GM: He squeezes her.

“Yeah. With me.”

“There are Anarchs, with ties to the other factions. Jonah Freeman is also one of the Baron’s followers. Hezekiah is also a Hardliner. Eris D. is a Crone who’s not really a Baron follower.”

Celia: “I could… make that work.”

GM: “I’ll help you. However I can.”

Celia: “Come home with me tonight. Spend the day. We’ll figure it out.”

“I hate what happened to you. To us.
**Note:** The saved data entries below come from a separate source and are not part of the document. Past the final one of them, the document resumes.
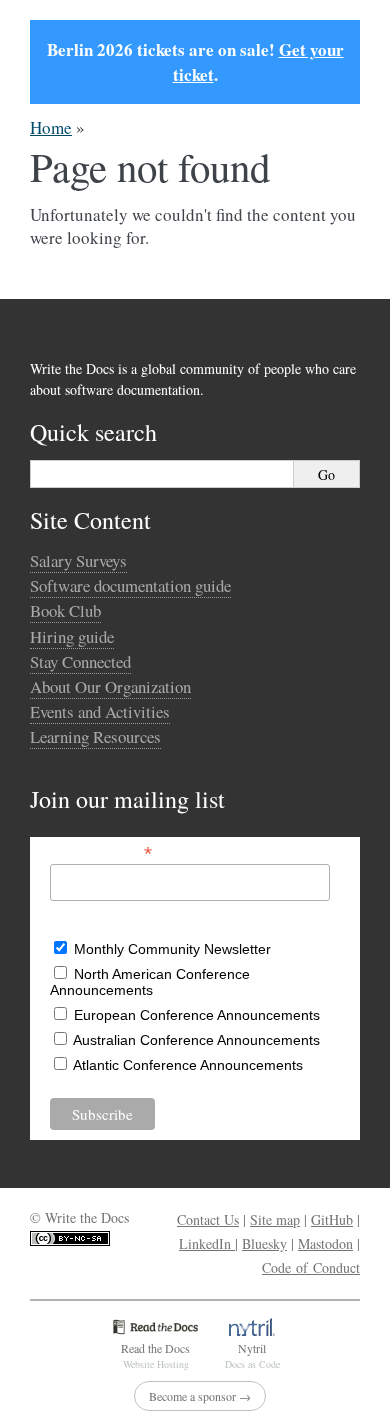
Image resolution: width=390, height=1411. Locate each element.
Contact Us (208, 1219)
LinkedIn (207, 1243)
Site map (275, 1219)
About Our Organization (110, 686)
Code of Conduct (311, 1267)
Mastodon (325, 1243)
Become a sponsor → (200, 1396)
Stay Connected (80, 661)
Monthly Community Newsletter (172, 949)
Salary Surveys (78, 560)
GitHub (332, 1219)
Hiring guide (72, 636)
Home (51, 127)
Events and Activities (100, 711)
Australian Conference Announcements (196, 1040)
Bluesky (264, 1243)
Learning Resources (95, 736)
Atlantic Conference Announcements (188, 1065)
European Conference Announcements (197, 1015)
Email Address (101, 851)
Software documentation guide (130, 585)
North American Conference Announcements (150, 982)
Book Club (65, 610)
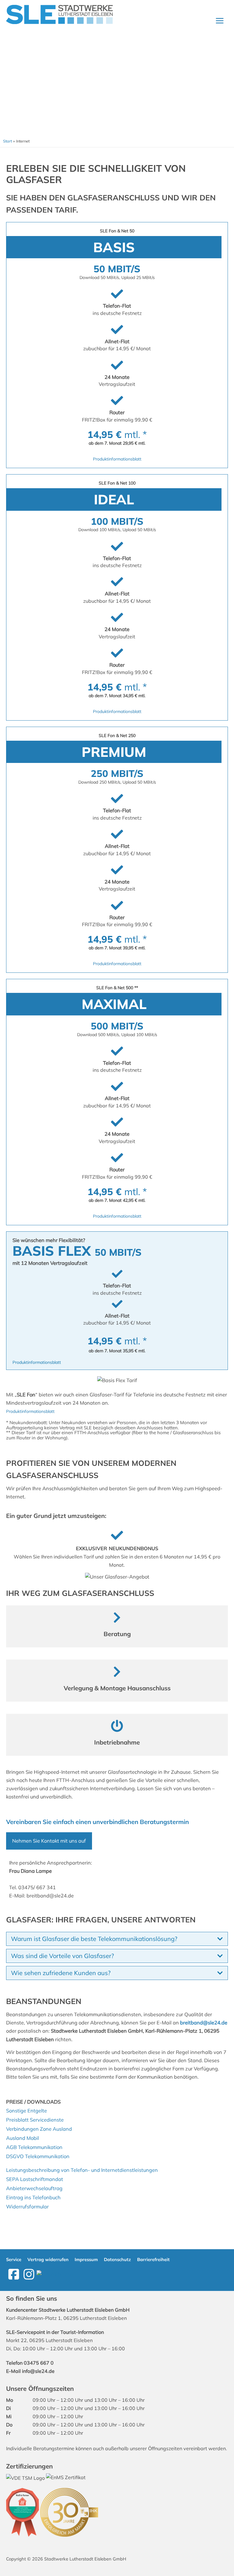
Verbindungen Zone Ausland (39, 2129)
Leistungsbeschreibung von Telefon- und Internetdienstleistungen (82, 2170)
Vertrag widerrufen (48, 2259)
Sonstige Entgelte (26, 2111)
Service (13, 2259)
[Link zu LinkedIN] (55, 2274)
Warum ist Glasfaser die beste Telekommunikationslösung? (94, 1939)
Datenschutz (117, 2259)
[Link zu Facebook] (13, 2274)
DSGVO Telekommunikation (37, 2156)
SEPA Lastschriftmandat (34, 2179)
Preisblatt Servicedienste (35, 2120)
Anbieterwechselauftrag (34, 2188)
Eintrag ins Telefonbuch (33, 2197)
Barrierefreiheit (153, 2259)
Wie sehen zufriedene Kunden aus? (61, 1973)
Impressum (86, 2259)
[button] (117, 1939)
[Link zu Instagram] (29, 2274)
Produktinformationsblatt (117, 459)
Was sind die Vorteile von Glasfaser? (62, 1956)
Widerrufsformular (27, 2207)
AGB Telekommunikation (34, 2147)
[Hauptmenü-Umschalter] (219, 20)
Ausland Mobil (22, 2138)
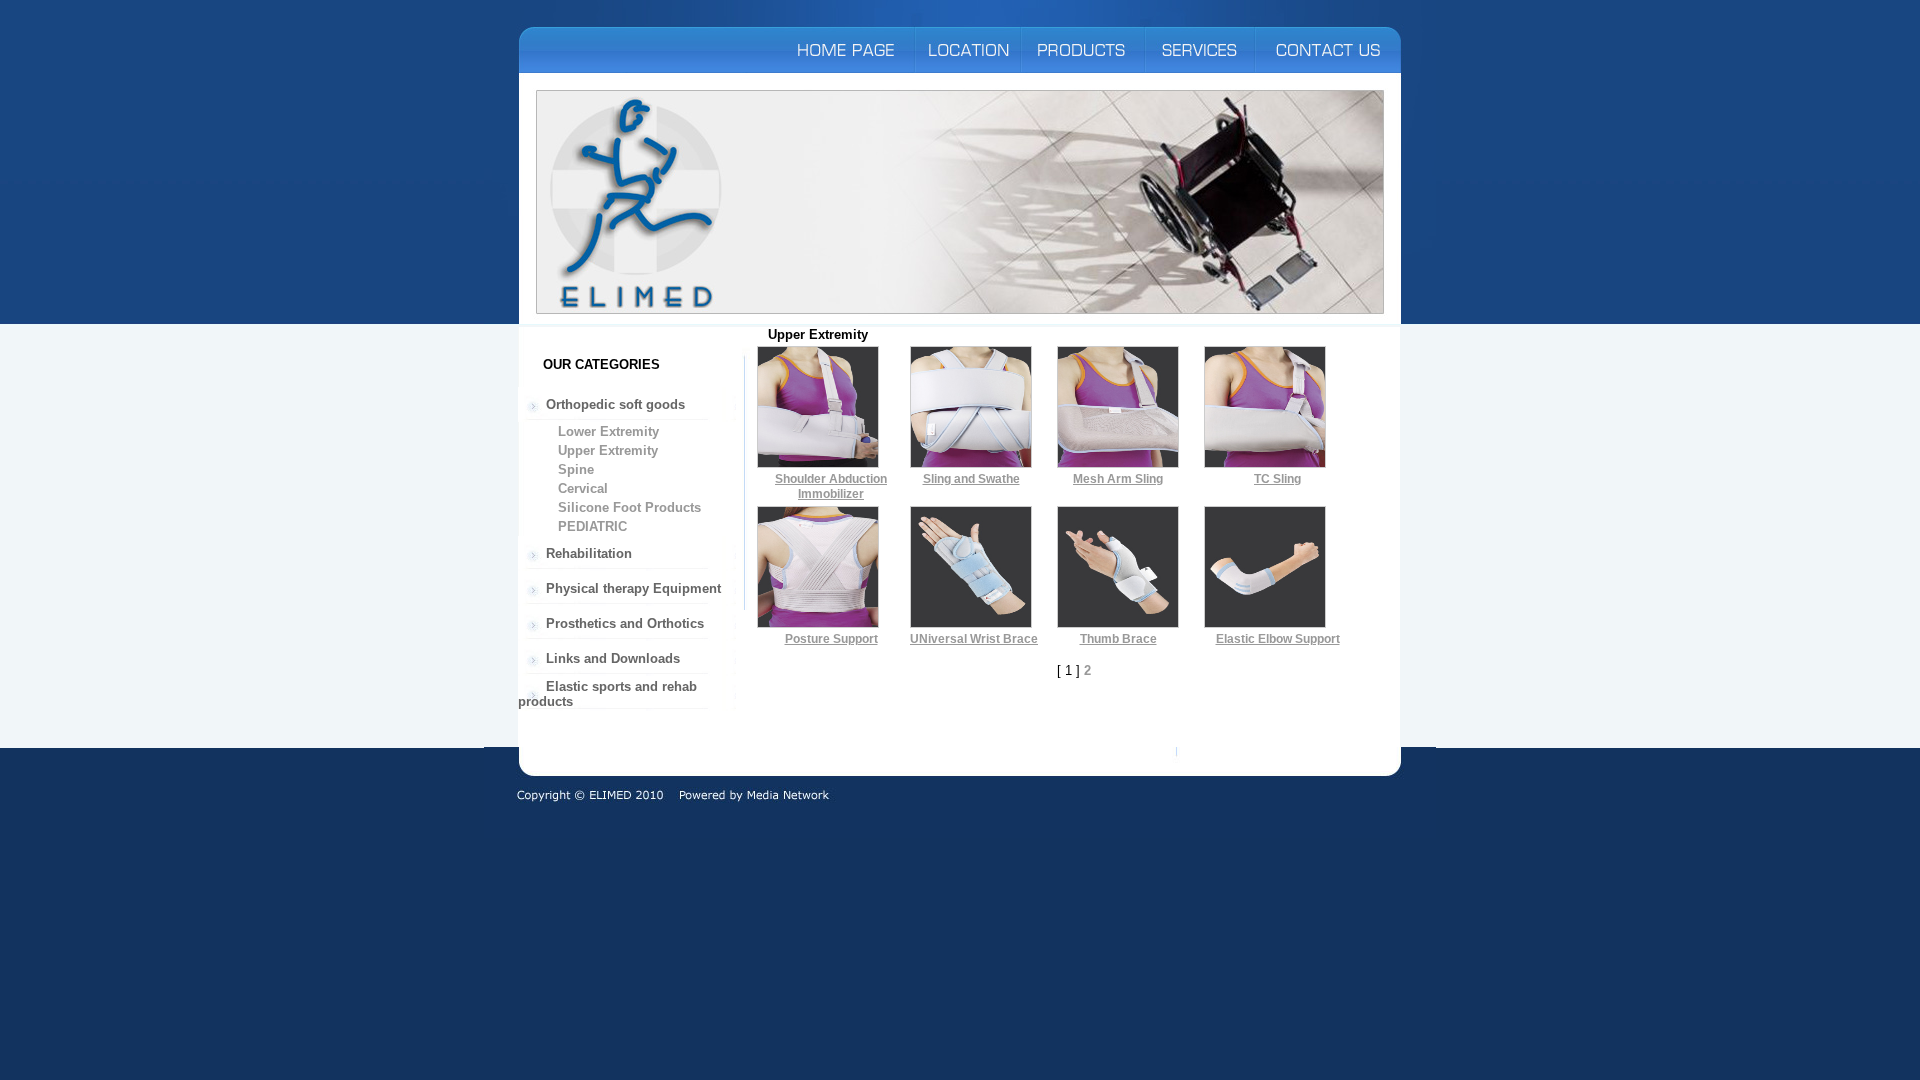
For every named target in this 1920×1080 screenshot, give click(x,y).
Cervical (581, 488)
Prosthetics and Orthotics (623, 623)
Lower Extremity (606, 431)
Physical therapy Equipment (631, 588)
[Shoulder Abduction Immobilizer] (818, 463)
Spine (574, 469)
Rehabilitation (587, 553)
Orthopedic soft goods (613, 404)
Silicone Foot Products (627, 507)
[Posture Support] (818, 623)
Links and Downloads (611, 658)
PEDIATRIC (590, 526)
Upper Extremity (606, 450)
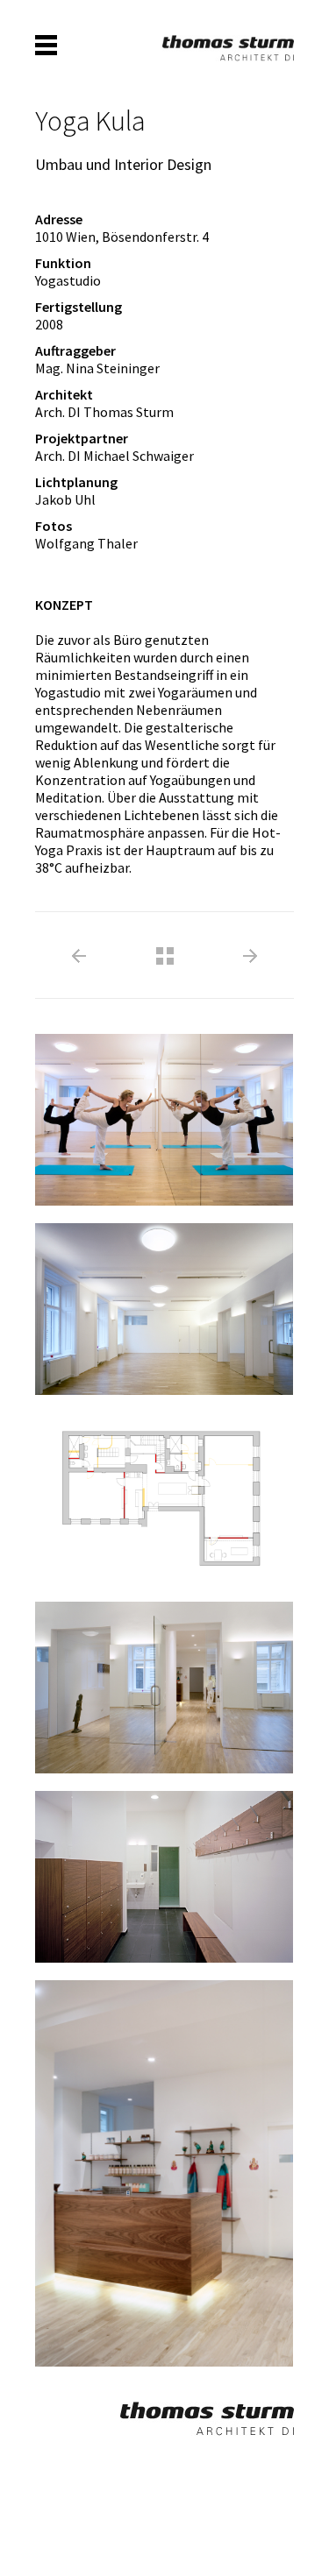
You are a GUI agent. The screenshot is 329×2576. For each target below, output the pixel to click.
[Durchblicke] (155, 1677)
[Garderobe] (155, 1866)
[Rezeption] (155, 2162)
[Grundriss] (155, 1488)
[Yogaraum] (155, 1109)
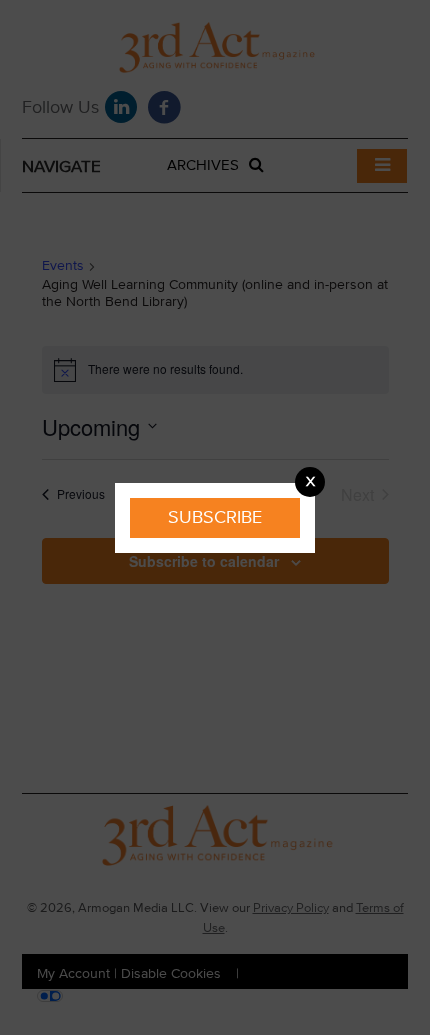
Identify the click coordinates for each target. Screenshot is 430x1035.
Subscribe (215, 517)
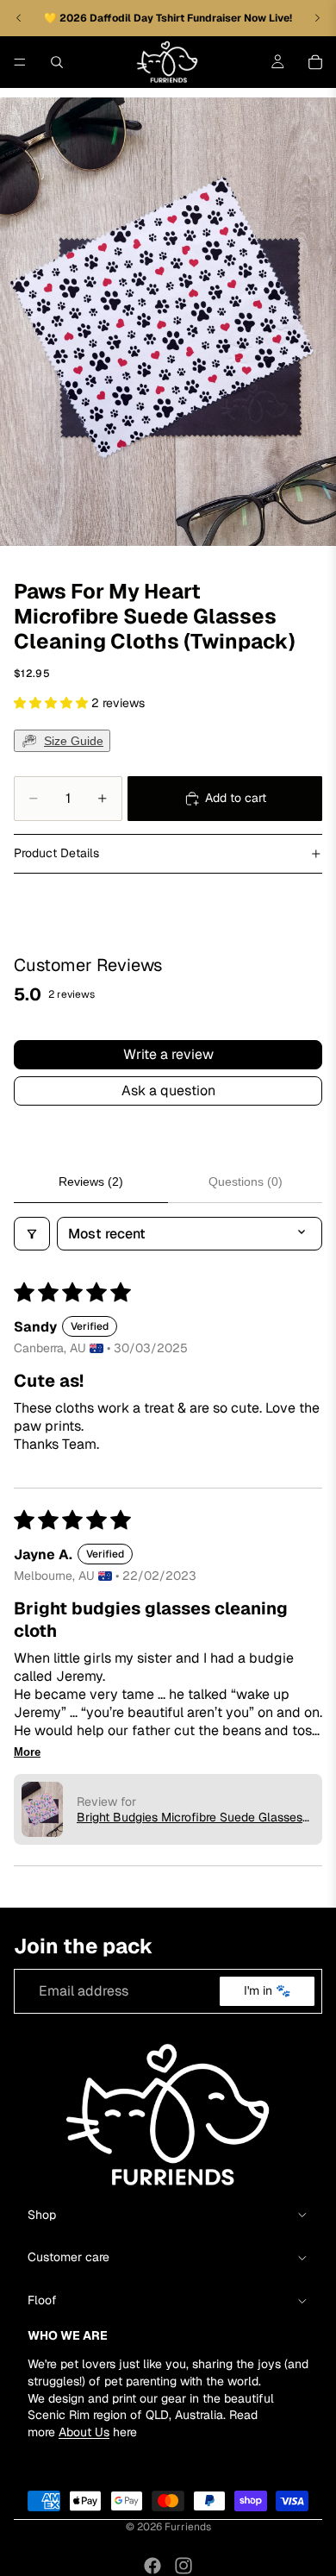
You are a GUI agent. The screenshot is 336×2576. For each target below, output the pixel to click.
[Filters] (32, 1233)
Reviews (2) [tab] (91, 1181)
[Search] (57, 62)
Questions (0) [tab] (245, 1181)
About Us (84, 2432)
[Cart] (315, 62)
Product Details (56, 853)
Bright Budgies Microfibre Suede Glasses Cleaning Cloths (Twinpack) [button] (189, 1817)
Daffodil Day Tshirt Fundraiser (167, 18)
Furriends (188, 2527)
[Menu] (20, 62)
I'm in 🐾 (267, 1990)
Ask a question (168, 1090)
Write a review (168, 1054)
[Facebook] (152, 2565)
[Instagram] (183, 2565)
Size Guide (73, 741)
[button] (52, 703)
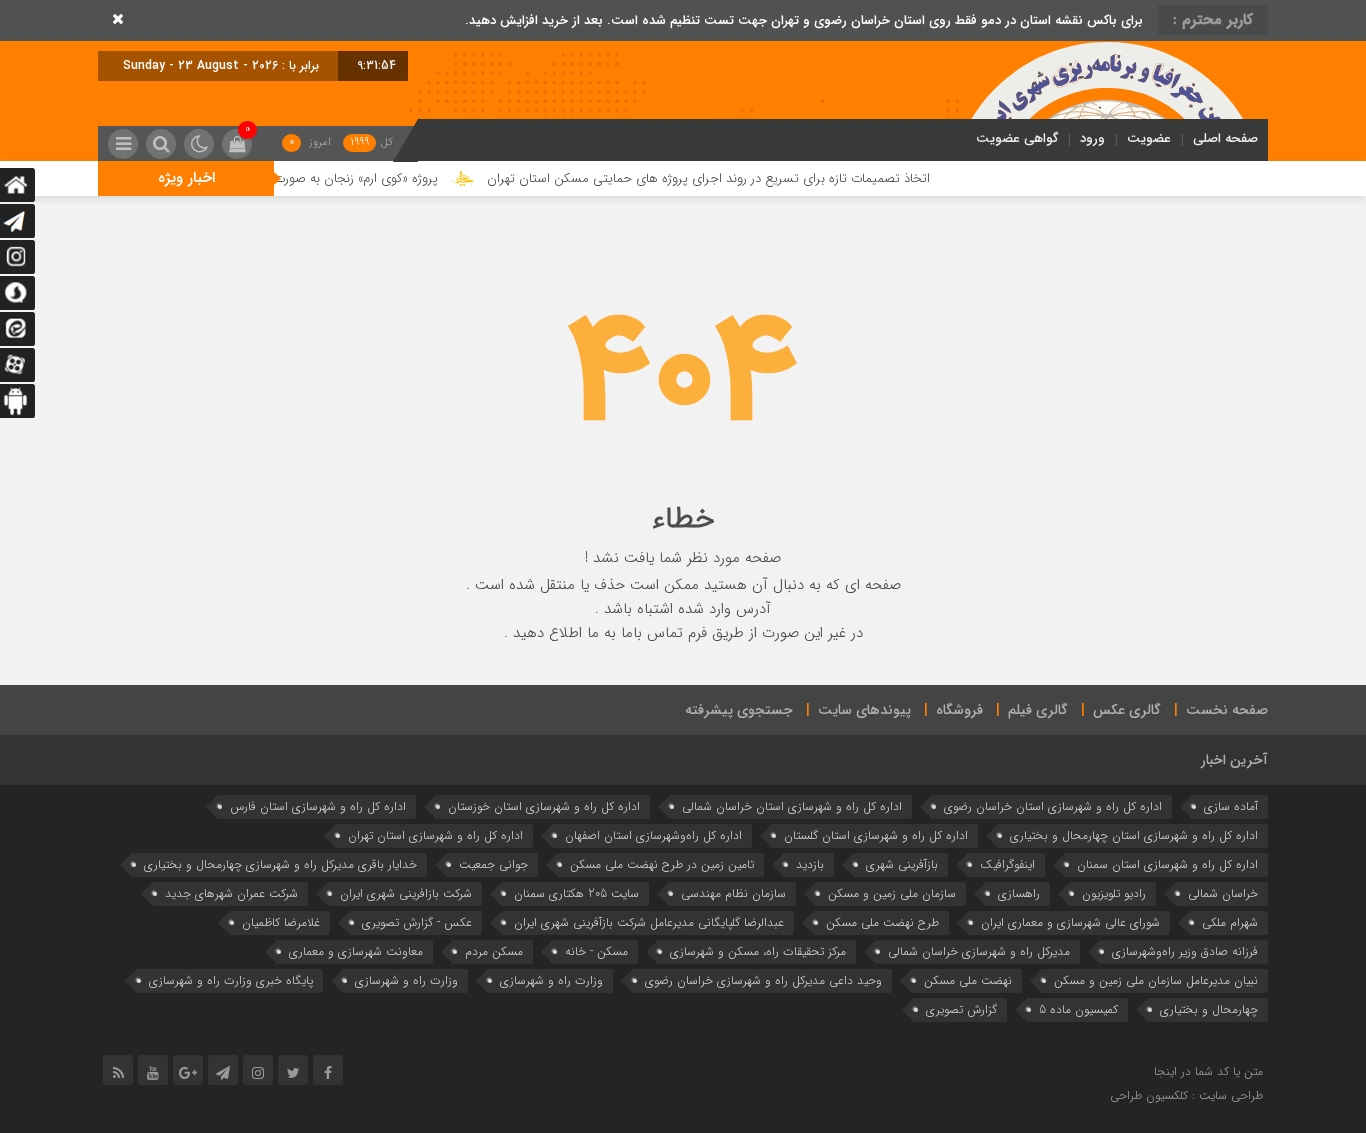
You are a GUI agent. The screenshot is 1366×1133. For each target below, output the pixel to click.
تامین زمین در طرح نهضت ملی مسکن (662, 864)
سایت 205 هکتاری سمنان (576, 893)
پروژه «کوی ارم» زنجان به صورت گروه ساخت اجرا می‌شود (319, 178)
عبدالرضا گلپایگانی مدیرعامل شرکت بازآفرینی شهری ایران (649, 922)
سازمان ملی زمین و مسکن (892, 893)
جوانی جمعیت (493, 864)
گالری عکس (1127, 710)
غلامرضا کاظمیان (281, 922)
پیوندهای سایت (864, 710)
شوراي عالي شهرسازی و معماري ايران (1070, 922)
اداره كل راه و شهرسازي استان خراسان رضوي (1053, 806)
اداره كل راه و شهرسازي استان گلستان (876, 835)
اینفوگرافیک (1007, 864)
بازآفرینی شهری (902, 864)
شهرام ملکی (1230, 922)
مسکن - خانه (596, 951)
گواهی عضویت (1017, 138)
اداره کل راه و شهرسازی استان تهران (435, 835)
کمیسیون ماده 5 (1078, 1009)
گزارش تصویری (961, 1009)
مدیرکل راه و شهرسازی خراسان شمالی (979, 951)
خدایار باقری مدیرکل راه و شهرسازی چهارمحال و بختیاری (280, 864)
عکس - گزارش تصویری (417, 922)
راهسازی (1019, 893)
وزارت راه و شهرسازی (406, 980)
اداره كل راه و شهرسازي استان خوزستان (544, 806)
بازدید (810, 864)
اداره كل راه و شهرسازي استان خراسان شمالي (792, 806)
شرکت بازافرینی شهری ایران (406, 893)
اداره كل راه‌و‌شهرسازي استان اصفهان (653, 835)
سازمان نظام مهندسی (733, 893)
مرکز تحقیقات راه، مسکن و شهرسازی (758, 951)
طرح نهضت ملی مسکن (882, 922)
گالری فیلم (1038, 710)
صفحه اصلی (1225, 138)
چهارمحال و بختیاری (1209, 1009)
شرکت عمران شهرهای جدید (231, 893)
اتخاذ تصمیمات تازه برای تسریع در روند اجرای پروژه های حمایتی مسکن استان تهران (738, 178)
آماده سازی (1231, 806)
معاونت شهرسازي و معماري (356, 951)
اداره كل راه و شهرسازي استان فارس (318, 806)
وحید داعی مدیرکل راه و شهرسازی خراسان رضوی (763, 980)
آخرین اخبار (1234, 760)
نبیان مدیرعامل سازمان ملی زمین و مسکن (1156, 980)
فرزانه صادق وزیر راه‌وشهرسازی (1185, 951)
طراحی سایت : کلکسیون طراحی (1186, 1095)
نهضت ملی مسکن (968, 980)
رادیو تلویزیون (1114, 893)
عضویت (1149, 138)
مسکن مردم (494, 951)
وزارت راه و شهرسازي (551, 980)
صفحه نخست (1227, 710)
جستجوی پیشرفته (739, 710)
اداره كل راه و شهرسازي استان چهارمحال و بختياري (1134, 835)
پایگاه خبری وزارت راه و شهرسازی (231, 980)
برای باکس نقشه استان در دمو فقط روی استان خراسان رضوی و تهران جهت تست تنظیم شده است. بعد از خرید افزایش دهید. (804, 20)
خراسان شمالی (1223, 893)
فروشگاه (959, 710)
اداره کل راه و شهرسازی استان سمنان (1167, 864)
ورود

But if I have to live forever… I’m glad that you’ll be there with me.”

GM: He kisses her.

“Me too.”

He slips one of his arms around her back, his other one underneath her knees, and hefts her up in a classic bridal carry pose.

“One benefit to being Kindred. Don’t ever get tired. Should make the rest of the walk more fun.”

Celia: “I don’t think I’ll ever get tired of this.”


Friday night, 20 July 2012, AM

Celia: She had chosen the home for two reasons: the first because, while it is technically within the confines of the French Quarter, it borders both the Warehouse District and the Central Business District. The latter, she knows, belongs to Vidal, and the former belongs to one of her master’s hounds. It’s a less desirable part of the French Quarter, certainly, on the corner of Canal and Chartres; she is almost positive that Savoy pushes the Caitiff and other riff raff out into this area to serve as a buffer between Vidal’s factions and his own. The crime rates are higher, the hunting subpar. Unless you enjoy your meal passed out in the street and smelling like piss.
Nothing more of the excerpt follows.